In the youth of our own grandfathers, the truly great, enshrined in an aristocratic vehicle, refused to descend from it even when on shipboard. The opera-singer, Grisi, crossed the Channel in her own coach, while her dutiful husband stood on deck at the coachwindow, holding the harmless, necessary basin. The individual vehicle was a hall-mark of distinction.
There has been an interval when people were content to herd together in railway trains, but it has already passed away. We have returned to the private, the special, the personal; in a word, we have gone back to the eighteenth century. Now, as then, a gentleman travels in his own conveyance.
These reflections were brought home forcibly to me last summer, when a friend from Denver nearly ran over me on Rue des Pyramides, with his triumphal chariot in which he was joyously making the grand tour. He had sailed with it in June (f.o.b. from Detroit).
Once again the truly fortunate can taste the delights of exclusive travel. Unhampered by time-tables, unfettered by iron rails, what limitless vistas, what alluring possibilities are theirs!
Their changing course, and Standard Oil their guide.
Will the Pullman car soon join the well-appointed carriage as a museum curiosity? Perhaps so.

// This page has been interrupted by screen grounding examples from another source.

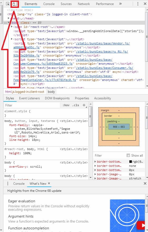The image size is (148, 232).
Task: Enable the Show all checkbox
Action: click(128, 155)
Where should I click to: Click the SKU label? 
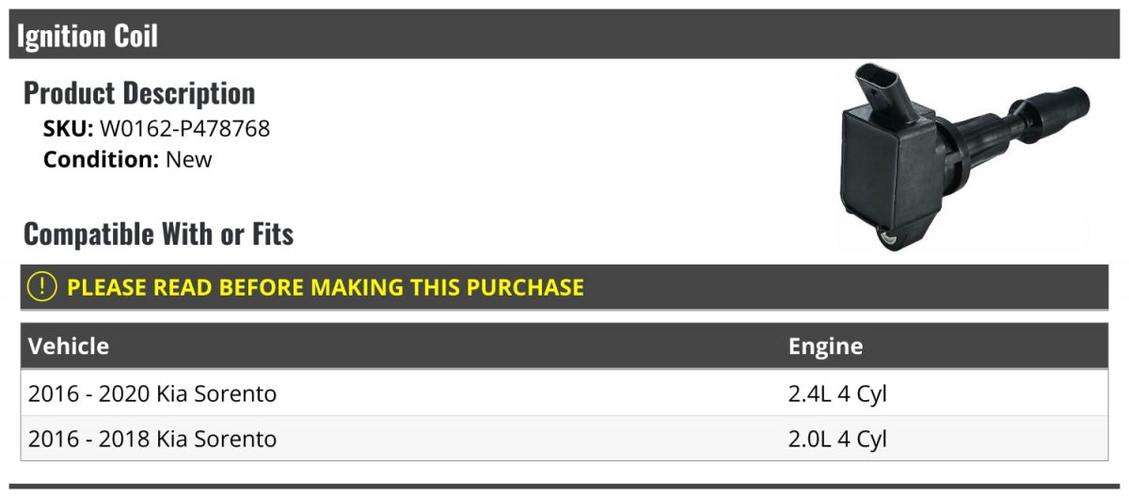68,129
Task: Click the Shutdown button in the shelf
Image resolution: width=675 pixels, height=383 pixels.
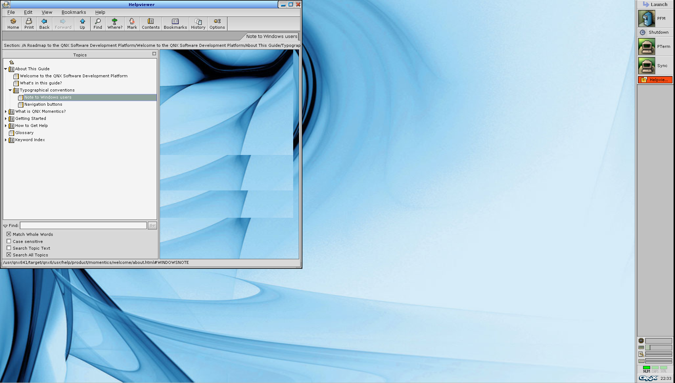Action: click(654, 32)
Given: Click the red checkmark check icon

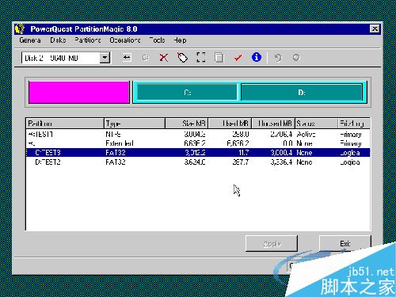Looking at the screenshot, I should click(238, 57).
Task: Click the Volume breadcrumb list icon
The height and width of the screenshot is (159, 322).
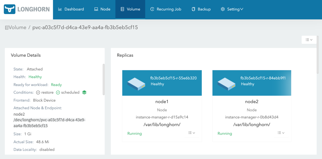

In the meantime, a change in public monuments and memorials should be made to meet changing conditions, for that art only is true which reflects the vital needs of life. Think of the memorial drinking-fountains erected near country estates! They are already obsolete. A free gasoline station, however, would be a memorial worthy of a modern, public-spirited millionaire. Instead of meeting our guests with free horses, let us send them free petrol and prove ourselves possessed of true hospitality.
Alas! had I lived in the old coachingdays, I could not have afforded my own chaise, unless I had risked being sold up like Miss Edgeworth’s Helen. So to-day I belong in the rapidly diminishing class of the motorless, having so far declined to join the ranks of those progressive souls who keep a chauffeur but no cook. Yet the railroads seem to be going out of commission. Soon they will confine their attention to freight, which they assure us ought to pay even if it does n’t. Already our local line has taken off eighteen suburban trains. What is a motorless person to do?
In this dilemma I fortify myself with the memory of that noble saying of the late Ward McAllister, ‘A gentleman can always walk.’